この取替式スパイクはアディダス社が1954年(昭和29年)にサッカー西ドイツ代表に提供して、その年のサッカーワールドカップでドロドロのグランドでも効果を発揮し西ドイツの優勝に大きく貢献したと言われますが、その数年前に来日したケンブリッジ大学やオックスフォード大学のラグビーチームが使用していたということは当時既に英国ラグビー界では出回っていたようです。
このウシトラの開発により多分1955年(昭和30年)頃から急激に日本で普及していったものと思われます。ウシトラはサッカースパイクも作っていたので日本のサッカー界でも普及していったのだと思います。

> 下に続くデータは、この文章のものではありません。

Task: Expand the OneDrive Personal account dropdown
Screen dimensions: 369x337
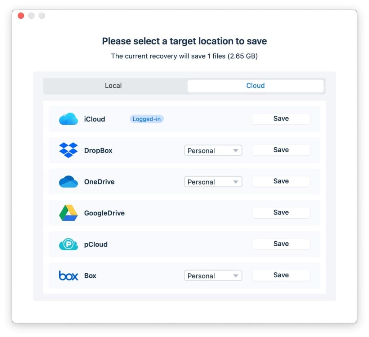Action: pyautogui.click(x=213, y=182)
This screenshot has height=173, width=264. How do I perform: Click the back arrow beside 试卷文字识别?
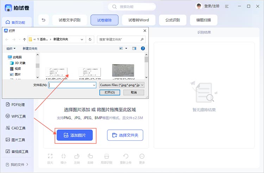[x=43, y=20]
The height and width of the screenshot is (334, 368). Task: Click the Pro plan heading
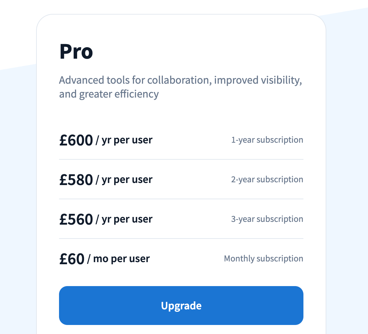point(76,51)
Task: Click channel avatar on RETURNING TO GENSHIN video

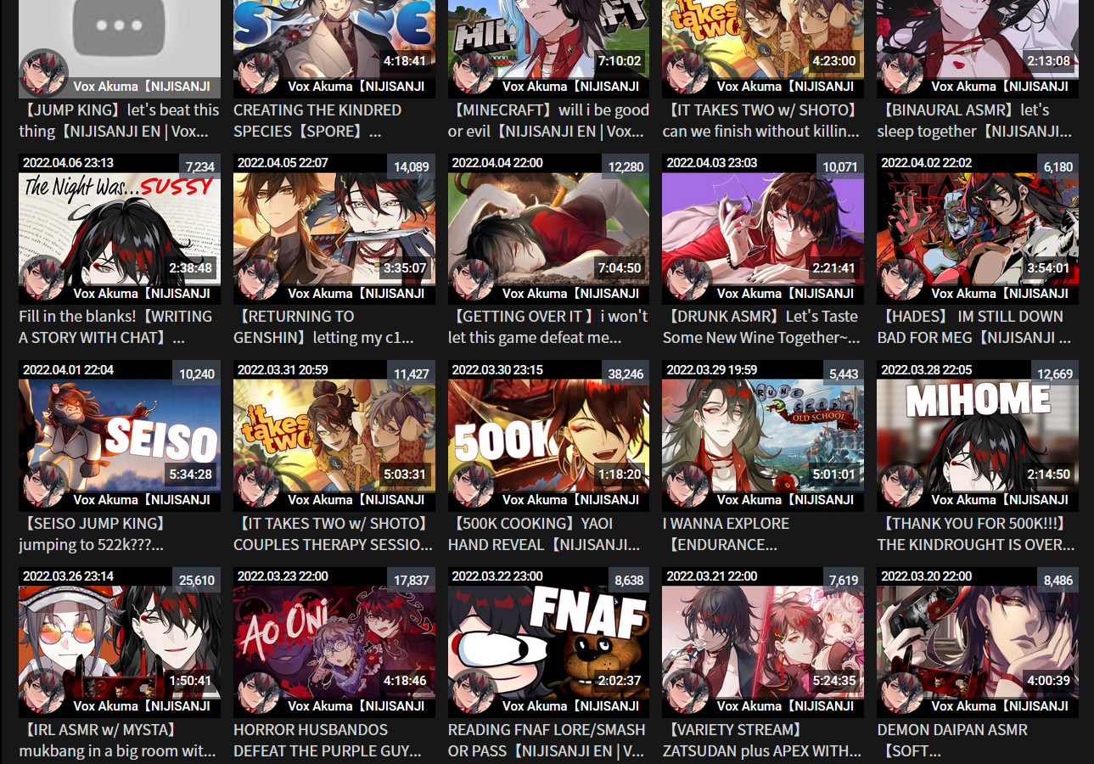Action: (258, 278)
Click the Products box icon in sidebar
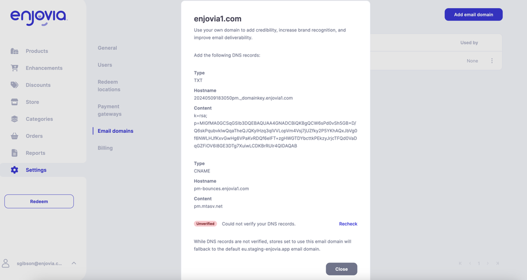527x280 pixels. tap(14, 51)
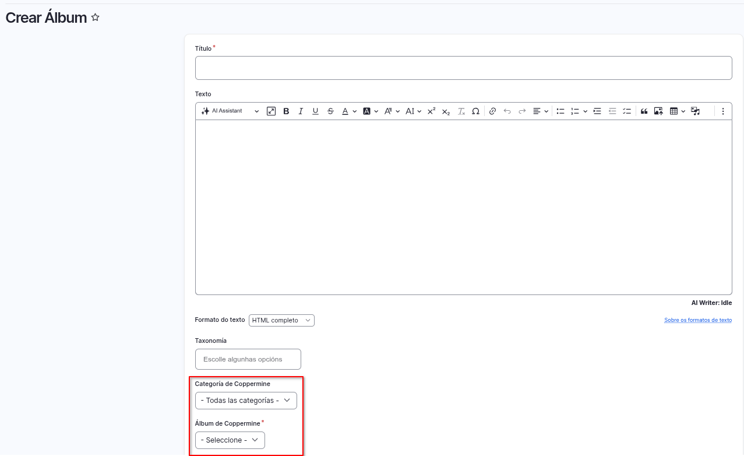Open the Álbum de Coppermine select
Viewport: 744px width, 456px height.
click(x=230, y=440)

さて、それ以前の「革を積み上げて打ち付ける」ポイントというのはどのようなものだったのでしょうか。
(↑ウシトラ製革積ポイントのスパイク)
(↑ウシトラの1980年代前半の広告)
このように、コイン状に切り抜いた革を何重にも積み上げて3本ほどの釘を靴底に打ち付けて、ポイントの周りを台形にカットしたものでした。
このような革積ポイントに比べ、スクリューインの取替えが効き、しかも金属製(アルミ製)となると格段にポイントの寿命が延び、急速に普及したのも納得できます。

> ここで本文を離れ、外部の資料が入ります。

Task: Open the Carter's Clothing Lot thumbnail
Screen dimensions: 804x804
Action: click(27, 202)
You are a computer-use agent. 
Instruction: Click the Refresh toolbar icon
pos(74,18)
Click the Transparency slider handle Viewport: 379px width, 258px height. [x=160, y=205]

ウシトラのほうは1970年代頃から「CONVERT」というブランドを商品に付け、その後そちらのほうが有名となったからか、名前がモダンだったのか、1986年には社名自身を株式会社コンバートと変更し、その後本社まで東京へ移してしまいました。
残念ながら2010年4月に株式会社コンバートは会社としては倒産してしまったようですが、現在でも花園ラグビー場内のショップにはCONVERTブランドの商品は置いていますし、ラグビー場から東花園駅へ向かう途中の右側には「ラグビーショップCONVERT」があります。しかし現在は海外ブランドなどに押されシェアはかつて程ではないようです。

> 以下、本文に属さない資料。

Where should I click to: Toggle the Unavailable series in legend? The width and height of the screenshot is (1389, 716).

スクールウォーズ世代まではウシトラを知って居られる方が多いと思いますが、それ以降の世代はコンバートとして知られていると思います。
(↑1958年1月第10回全国社会人大会プログラムでの広告)
(↑1962年1月第14回全国社会人大会プログラムでの広告)
(↑1970年1月第22回全国社会人大会プログラムでの広告)
(↑1972年1月第24回全国社会人大会プログラムでの広告)
(↑1975年9月日本協会機関誌VOL25-1での広告)
(↑1977年4月号ラグビーマガジンでの広告)
(↑1981年7月号ラグビーマガジンでの広告)
(↑1984年10月号月刊RUGGERでの広告)
(↑1985年6月号月刊RUGGERでの広告)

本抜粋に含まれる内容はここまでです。